Search code examples
xmlqtqt5dtdqtxml

Manually resolve internal XML entities


I am using QXmlSimpleReader to parse an XML file with internally defined entities in it, e.g.

<?xml version="1.0" encoding="UTF-8"?>
<!DOCTYPE root [
<!ELEMENT root (#PCDATA)>
<!ENTITY ent "some internally defined entity">
]>
<root>
text &ent; text
</root>

I am handling the document with a QXmlDefaultHandler subclass and the most I can do about internal entities is to have their usage reported.

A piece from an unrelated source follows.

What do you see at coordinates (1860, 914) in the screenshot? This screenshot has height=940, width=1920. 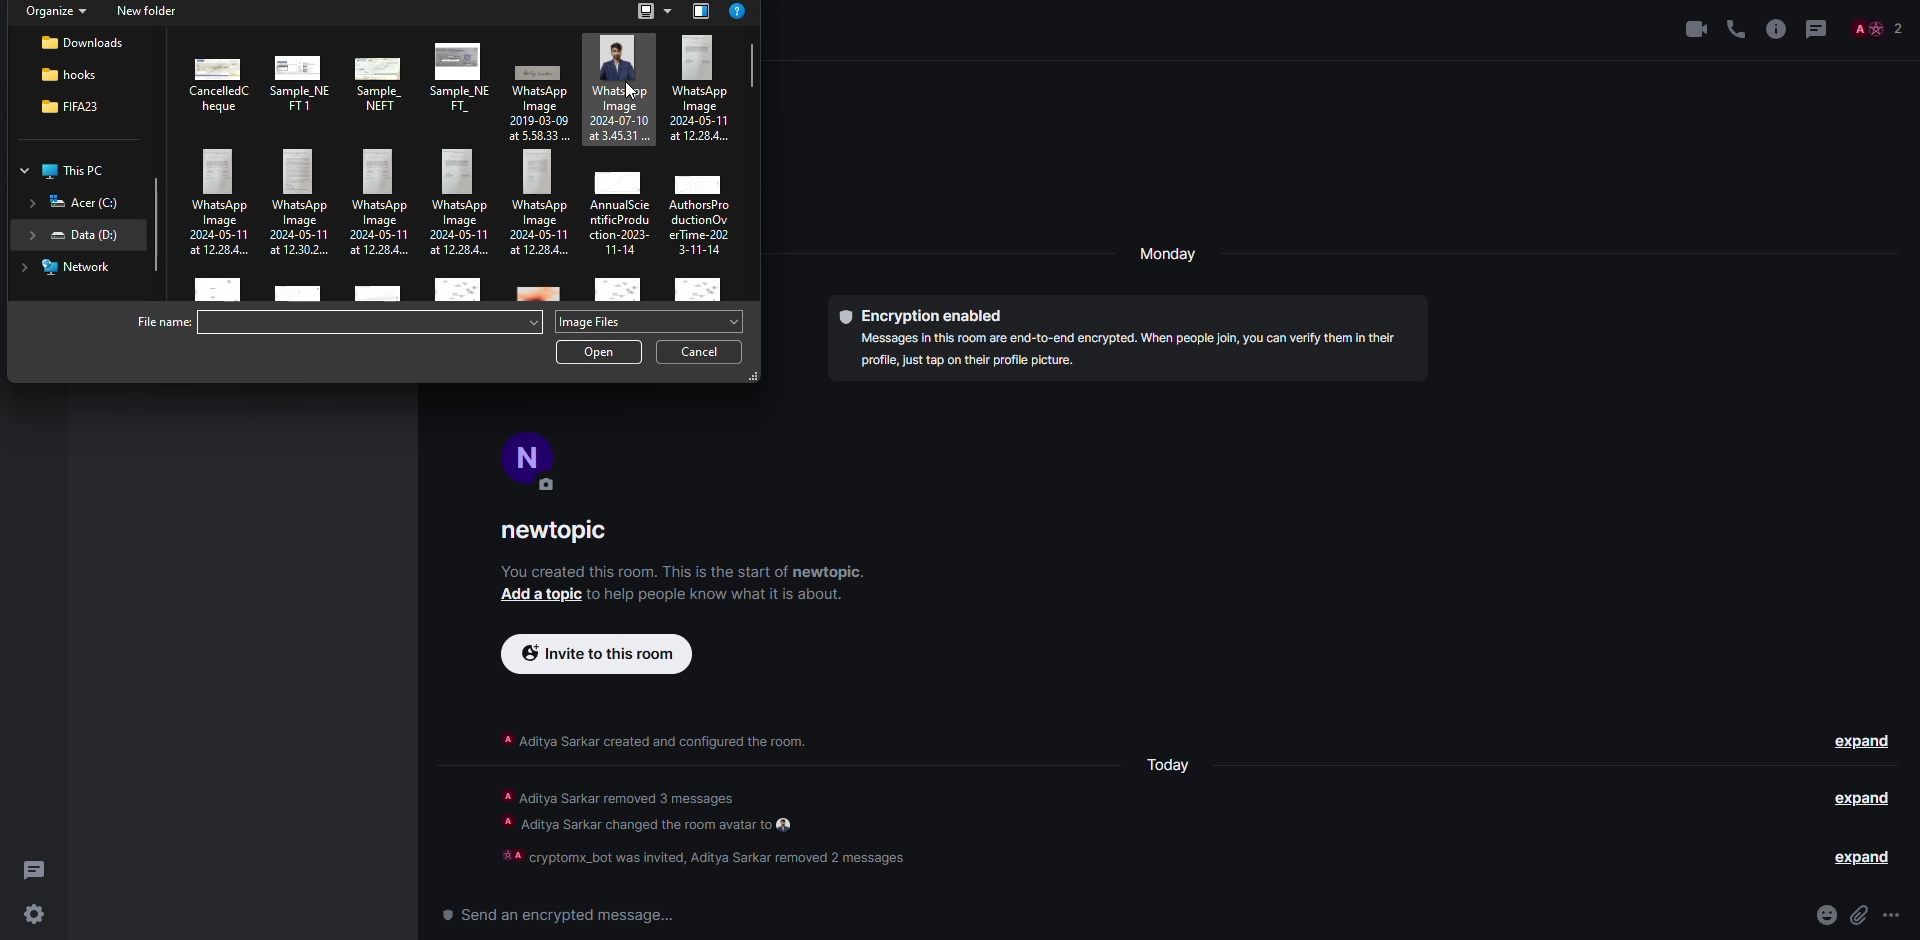 I see `attach` at bounding box center [1860, 914].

By default all internally defined entities (&ent; in the example above) are substituted into characters automatically. How can I change this behavior, so that I can specify to what string should they be replaced? I am also fine with switching to another Qt's XML reader if that is required to make it work.


Solution

  • I found one way to do it, although it is more of a hack then a proper solution, since it doesn't stop Qt from actually replacing the entity characters with resolved ones. It's just a workaround where those characters are ignored.

    First, make the QXmlSimpleReader report entities by setting the appropriate feature and handle content and lexical info:

    QXmlSimpleReader xmlReader;
    xmlReader.setFeature("http://qt-project.org/xml/features/report-start-end-entity", true);
    xmlReader.setContentHandler(handler);
    xmlReader.setLexicalHandler(handler);
    

    Next, in the handler above, override bool QXmlLexicalHandler::startEntity(const QString &name) and bool QXmlLexicalHandler::endEntity(const QString &name) and keep inside a state whether the reader is currently reading an entity. When it is, just ignore input from bool QXmlContentHandler::characters(const QString &ch) and instead just handle the resolution in startEntity or endEntity.